[Start of section]

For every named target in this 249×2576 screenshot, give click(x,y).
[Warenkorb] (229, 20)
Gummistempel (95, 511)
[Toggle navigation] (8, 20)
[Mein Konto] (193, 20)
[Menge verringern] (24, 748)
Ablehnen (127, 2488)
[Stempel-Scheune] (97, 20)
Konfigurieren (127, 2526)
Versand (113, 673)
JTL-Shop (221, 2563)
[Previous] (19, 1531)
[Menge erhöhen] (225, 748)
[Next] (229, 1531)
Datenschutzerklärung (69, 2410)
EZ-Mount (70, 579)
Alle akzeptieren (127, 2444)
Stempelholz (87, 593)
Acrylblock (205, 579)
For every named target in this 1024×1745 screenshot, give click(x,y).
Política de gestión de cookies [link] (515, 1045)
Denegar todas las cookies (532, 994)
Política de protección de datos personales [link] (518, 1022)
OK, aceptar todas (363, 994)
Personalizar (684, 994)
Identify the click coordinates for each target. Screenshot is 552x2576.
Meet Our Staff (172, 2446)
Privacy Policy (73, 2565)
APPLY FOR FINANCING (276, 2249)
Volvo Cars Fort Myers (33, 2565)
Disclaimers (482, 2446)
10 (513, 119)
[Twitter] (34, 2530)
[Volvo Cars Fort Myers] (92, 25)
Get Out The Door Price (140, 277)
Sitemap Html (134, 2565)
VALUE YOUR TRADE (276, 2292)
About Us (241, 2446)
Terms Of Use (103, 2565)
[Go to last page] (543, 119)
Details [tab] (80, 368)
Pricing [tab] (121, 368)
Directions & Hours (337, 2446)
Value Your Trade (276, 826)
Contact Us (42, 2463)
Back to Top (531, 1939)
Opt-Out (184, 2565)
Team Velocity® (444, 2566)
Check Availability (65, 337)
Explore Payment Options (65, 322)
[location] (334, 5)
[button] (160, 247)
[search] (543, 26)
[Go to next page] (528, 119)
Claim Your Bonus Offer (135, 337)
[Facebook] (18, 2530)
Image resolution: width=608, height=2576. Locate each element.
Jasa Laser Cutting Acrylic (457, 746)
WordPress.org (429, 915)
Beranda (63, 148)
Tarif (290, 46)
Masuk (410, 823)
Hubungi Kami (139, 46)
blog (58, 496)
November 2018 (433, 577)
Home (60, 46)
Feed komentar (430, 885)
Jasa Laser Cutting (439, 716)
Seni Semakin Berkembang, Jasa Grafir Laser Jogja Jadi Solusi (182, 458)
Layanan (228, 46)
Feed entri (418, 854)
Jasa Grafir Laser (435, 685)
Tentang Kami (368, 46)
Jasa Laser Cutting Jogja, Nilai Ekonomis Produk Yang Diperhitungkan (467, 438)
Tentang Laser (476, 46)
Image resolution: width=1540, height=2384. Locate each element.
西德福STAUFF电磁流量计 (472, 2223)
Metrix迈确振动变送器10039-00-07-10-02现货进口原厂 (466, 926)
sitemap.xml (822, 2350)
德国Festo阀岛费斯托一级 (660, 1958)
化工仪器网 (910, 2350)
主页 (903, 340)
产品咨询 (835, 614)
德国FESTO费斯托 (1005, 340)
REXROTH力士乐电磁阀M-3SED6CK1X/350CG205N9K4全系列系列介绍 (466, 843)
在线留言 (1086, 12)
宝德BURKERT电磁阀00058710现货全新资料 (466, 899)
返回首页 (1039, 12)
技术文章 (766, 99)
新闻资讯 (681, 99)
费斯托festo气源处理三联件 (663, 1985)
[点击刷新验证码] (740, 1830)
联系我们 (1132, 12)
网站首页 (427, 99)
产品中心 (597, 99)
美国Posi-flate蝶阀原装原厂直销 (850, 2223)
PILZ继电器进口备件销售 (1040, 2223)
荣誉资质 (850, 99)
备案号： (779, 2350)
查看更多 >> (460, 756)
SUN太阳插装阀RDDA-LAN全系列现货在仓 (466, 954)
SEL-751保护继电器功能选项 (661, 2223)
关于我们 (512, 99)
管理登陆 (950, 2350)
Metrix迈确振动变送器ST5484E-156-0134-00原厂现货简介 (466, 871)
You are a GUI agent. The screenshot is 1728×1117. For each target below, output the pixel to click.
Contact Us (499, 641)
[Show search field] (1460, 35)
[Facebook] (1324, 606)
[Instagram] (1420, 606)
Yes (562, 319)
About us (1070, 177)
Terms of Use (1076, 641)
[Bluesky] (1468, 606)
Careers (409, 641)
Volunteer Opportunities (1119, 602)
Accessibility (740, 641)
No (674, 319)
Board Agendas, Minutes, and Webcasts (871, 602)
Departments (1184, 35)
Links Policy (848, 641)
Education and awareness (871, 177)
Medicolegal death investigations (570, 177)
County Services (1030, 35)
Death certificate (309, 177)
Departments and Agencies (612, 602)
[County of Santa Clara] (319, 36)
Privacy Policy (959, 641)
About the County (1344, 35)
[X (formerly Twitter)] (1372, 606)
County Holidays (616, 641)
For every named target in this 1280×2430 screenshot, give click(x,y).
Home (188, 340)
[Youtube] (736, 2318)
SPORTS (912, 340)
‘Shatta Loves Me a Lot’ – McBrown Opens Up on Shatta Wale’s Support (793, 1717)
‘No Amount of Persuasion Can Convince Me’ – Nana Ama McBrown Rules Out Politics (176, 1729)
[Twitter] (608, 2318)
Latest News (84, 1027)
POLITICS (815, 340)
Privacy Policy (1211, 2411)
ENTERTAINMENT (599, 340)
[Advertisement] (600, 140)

[End of section]

Your goal:
Starting with the first line of the listing, output each line exactly until you have included the one containing "[Menge erhöhen] (225, 748)".

Response area:
For every named target in this 249×2576 screenshot, give click(x,y).
[Warenkorb] (229, 20)
Gummistempel (95, 511)
[Toggle navigation] (8, 20)
[Mein Konto] (193, 20)
[Menge verringern] (24, 748)
Ablehnen (127, 2488)
[Stempel-Scheune] (97, 20)
Konfigurieren (127, 2526)
Versand (113, 673)
JTL-Shop (221, 2563)
[Previous] (19, 1531)
[Menge erhöhen] (225, 748)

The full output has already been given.